- _TASK PROMPT_:
Given the material below, repeat exactly the lines from the one containing "868x350 pixels. At" through the final line, and nothing else.

- _DATASET EXCERPTS_:
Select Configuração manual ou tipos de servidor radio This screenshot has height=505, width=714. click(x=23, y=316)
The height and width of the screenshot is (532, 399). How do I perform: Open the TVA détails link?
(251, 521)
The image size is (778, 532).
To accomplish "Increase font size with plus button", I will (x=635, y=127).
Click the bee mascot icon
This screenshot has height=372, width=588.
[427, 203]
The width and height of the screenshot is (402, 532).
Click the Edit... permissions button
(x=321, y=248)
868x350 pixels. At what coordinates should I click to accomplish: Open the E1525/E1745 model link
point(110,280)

- _ANSWER BELOW_:
868x350 pixels. At what coordinates should I click to accomplish: Open the E1525/E1745 model link
point(110,280)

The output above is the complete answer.